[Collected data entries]

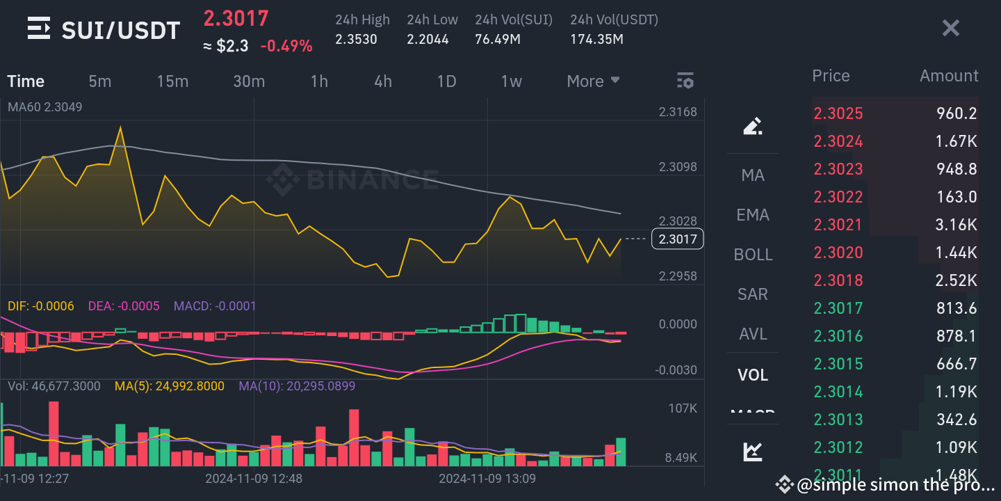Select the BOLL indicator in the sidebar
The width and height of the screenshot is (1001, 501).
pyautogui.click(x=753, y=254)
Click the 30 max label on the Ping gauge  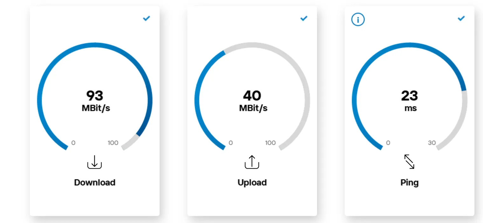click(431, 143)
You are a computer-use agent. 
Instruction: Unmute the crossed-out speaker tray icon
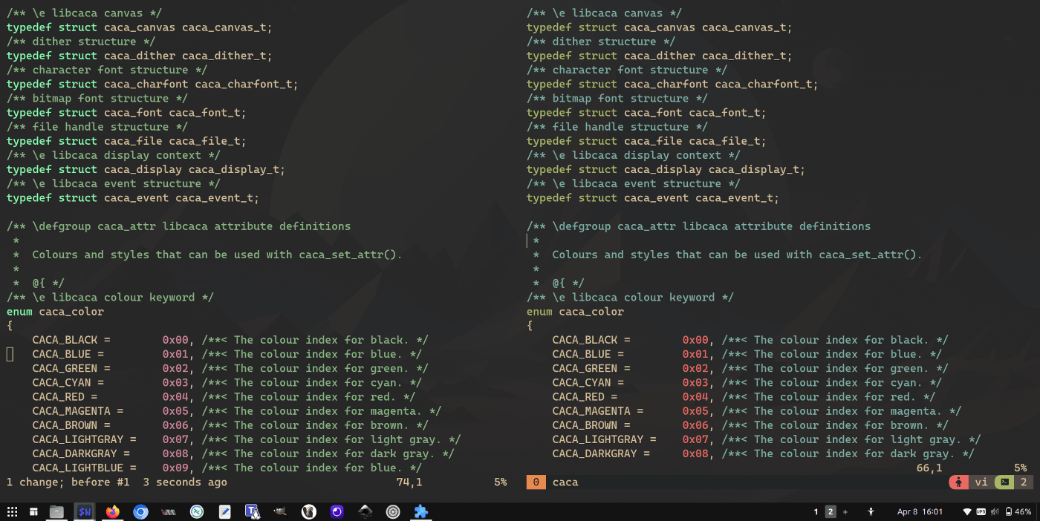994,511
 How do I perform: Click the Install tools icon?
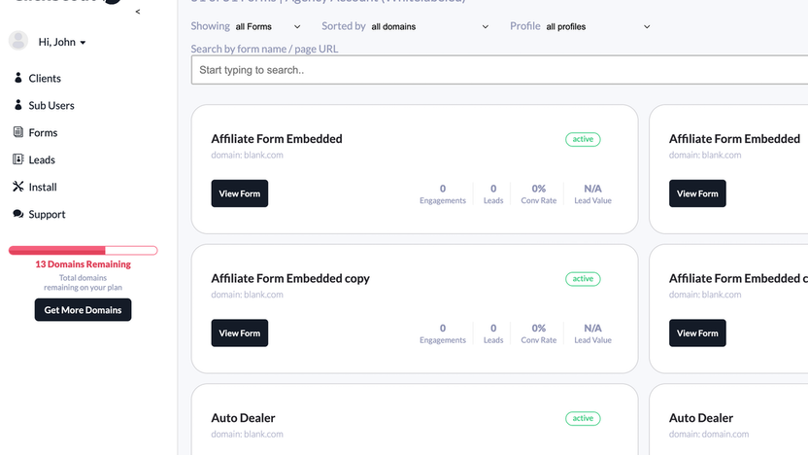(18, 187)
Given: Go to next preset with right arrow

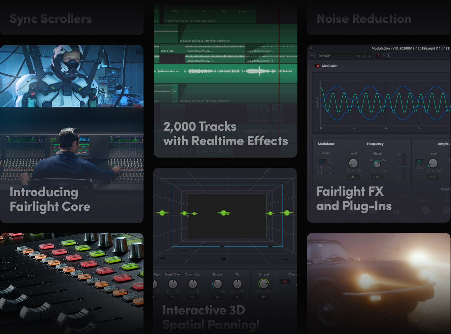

**TASK DESCRIPTION**
Retype, please, exactly the lines that begin with the one containing "Instruction: Unmute the" and end at the last line of the entries above, both included, leaving out pictures.

**EXERCISE ANSWER**
Instruction: Unmute the crossed-out speaker tray icon
994,511
 How do I perform: Click the Install tools icon?
(18, 187)
Given: Go to next preset with right arrow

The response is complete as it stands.